Start of Input data

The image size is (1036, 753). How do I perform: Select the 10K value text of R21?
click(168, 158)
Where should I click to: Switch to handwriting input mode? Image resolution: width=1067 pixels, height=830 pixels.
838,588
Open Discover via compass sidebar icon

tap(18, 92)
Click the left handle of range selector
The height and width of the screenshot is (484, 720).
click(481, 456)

End of Input data

• Instructions to follow: Word for word and line for line, give the material again.

• Solution below:
The image size is (1036, 753). How do I perform: Select the 10K value text of R21?
click(168, 158)
Where should I click to: Switch to handwriting input mode? Image resolution: width=1067 pixels, height=830 pixels.
838,588
Open Discover via compass sidebar icon

tap(18, 92)
Click the left handle of range selector
The height and width of the screenshot is (484, 720).
click(481, 456)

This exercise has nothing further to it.